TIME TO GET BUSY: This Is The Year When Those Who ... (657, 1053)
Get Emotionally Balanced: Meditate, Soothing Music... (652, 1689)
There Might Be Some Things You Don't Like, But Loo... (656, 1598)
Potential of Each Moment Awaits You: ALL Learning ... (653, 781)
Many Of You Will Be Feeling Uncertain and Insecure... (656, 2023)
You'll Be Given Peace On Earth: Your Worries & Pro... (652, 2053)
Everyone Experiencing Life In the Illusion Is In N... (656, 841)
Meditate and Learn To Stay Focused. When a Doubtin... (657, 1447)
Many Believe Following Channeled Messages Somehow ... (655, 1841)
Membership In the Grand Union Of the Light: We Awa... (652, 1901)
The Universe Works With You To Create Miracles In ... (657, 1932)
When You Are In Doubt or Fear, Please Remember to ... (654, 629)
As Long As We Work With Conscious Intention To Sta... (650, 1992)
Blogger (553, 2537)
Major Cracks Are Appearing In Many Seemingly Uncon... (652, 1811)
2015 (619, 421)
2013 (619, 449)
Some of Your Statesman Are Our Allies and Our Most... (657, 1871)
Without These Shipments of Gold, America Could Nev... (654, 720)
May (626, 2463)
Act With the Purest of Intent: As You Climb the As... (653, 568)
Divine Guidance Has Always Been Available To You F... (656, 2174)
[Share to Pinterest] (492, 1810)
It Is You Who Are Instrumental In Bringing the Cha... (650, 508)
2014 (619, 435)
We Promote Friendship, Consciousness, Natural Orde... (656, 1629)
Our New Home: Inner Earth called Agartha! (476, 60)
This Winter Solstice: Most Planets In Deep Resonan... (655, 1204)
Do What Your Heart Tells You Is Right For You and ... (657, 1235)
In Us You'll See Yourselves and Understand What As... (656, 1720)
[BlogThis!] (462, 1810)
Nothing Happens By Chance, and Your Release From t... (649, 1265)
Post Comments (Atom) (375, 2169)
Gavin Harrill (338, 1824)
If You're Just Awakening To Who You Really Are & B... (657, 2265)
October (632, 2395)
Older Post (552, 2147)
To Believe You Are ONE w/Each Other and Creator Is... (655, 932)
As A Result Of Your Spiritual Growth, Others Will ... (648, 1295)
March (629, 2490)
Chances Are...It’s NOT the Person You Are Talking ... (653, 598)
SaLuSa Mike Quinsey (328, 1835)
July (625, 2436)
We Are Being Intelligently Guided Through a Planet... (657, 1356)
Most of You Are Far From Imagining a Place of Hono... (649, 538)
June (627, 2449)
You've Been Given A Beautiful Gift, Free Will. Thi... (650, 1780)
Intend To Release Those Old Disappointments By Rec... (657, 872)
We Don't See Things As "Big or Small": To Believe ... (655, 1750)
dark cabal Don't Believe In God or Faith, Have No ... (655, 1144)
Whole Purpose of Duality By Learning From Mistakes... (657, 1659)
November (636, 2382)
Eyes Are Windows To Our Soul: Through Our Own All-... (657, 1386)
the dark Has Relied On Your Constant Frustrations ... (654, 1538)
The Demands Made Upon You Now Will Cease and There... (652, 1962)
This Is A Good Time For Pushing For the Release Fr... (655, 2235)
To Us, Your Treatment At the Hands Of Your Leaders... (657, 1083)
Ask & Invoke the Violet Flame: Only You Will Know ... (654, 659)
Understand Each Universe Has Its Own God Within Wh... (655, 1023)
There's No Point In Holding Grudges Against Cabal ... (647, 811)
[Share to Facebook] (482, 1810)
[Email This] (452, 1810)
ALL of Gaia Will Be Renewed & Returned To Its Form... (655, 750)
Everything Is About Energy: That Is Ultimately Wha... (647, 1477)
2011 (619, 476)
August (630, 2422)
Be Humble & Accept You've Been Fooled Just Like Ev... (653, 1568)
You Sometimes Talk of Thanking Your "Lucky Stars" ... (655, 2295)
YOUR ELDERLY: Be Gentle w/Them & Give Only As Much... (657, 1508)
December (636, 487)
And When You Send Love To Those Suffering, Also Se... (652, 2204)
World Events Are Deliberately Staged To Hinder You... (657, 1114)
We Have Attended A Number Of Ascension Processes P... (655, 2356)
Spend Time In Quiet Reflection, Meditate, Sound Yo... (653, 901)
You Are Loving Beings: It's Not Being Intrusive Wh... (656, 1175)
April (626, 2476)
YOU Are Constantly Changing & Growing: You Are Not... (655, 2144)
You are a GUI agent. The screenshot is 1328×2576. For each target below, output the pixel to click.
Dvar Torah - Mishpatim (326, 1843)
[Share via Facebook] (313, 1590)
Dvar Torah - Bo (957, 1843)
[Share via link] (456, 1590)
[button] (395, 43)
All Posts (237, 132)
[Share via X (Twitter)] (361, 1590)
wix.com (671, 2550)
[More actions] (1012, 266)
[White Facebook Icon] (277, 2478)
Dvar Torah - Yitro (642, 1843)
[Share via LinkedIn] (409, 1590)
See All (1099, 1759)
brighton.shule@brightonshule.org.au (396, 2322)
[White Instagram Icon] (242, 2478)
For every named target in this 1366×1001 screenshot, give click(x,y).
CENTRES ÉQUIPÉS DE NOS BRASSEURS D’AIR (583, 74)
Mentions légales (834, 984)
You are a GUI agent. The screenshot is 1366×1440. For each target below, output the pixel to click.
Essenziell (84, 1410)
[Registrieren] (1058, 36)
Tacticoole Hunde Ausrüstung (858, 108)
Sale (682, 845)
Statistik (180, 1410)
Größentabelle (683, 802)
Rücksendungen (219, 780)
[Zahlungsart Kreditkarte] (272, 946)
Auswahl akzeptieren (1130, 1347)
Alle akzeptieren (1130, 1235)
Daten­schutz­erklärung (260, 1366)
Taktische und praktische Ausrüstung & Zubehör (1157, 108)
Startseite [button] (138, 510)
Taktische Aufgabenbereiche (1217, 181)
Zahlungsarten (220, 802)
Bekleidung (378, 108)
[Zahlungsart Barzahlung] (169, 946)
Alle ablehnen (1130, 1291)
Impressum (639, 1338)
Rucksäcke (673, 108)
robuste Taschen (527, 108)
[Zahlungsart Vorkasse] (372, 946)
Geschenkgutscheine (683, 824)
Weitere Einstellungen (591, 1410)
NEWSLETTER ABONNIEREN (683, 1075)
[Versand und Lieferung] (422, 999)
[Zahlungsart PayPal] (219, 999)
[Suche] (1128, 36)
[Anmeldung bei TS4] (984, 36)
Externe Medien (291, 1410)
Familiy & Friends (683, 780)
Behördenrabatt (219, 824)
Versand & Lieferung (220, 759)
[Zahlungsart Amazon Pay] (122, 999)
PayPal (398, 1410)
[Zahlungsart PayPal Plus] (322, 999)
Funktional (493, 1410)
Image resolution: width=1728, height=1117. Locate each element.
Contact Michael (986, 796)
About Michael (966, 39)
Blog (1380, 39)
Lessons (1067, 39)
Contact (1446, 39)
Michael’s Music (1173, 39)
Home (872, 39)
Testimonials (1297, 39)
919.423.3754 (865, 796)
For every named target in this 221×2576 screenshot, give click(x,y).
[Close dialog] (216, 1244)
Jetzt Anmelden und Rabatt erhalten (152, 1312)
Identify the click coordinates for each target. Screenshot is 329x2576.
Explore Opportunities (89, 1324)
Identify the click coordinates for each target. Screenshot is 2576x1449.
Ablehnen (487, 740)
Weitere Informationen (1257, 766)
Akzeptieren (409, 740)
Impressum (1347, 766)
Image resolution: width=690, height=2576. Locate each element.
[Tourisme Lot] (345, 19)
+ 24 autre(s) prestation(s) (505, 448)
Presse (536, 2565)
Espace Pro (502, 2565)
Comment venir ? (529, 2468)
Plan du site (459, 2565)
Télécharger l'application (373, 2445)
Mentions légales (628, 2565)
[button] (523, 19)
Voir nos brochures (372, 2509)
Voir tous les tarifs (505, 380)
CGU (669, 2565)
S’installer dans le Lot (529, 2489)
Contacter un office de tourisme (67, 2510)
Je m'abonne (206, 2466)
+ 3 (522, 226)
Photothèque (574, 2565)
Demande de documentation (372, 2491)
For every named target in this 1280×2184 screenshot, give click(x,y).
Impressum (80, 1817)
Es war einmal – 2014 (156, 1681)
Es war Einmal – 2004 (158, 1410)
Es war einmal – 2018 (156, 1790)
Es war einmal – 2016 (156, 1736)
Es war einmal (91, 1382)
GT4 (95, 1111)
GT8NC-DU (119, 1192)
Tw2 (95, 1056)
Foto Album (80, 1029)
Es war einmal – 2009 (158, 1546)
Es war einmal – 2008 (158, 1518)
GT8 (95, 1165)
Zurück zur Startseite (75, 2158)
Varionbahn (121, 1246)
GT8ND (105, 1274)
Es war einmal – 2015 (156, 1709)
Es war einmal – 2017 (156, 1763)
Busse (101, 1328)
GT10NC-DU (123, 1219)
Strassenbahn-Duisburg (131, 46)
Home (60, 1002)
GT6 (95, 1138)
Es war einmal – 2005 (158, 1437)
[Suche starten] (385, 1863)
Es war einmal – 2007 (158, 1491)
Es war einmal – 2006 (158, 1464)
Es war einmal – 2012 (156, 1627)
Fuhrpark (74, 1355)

--------

Task directions. Change "Miracles" to "Wonders" in the lines of the listing running from its start through the line holding "The Universe Works", inclusive, and write out only those lines with nothing else altered.

Solution to this problem.
TIME TO GET BUSY: This Is The Year When Those Who ... (657, 1053)
Get Emotionally Balanced: Meditate, Soothing Music... (652, 1689)
There Might Be Some Things You Don't Like, But Loo... (656, 1598)
Potential of Each Moment Awaits You: ALL Learning ... (653, 781)
Many Of You Will Be Feeling Uncertain and Insecure... (656, 2023)
You'll Be Given Peace On Earth: Your Worries & Pro... (652, 2053)
Everyone Experiencing Life In the Illusion Is In N... (656, 841)
Meditate and Learn To Stay Focused. When a Doubtin... (657, 1447)
Many Believe Following Channeled Messages Somehow ... (655, 1841)
Membership In the Grand Union Of the Light: We Awa... (652, 1901)
The Universe Works With You To Create Wonders In ... (657, 1932)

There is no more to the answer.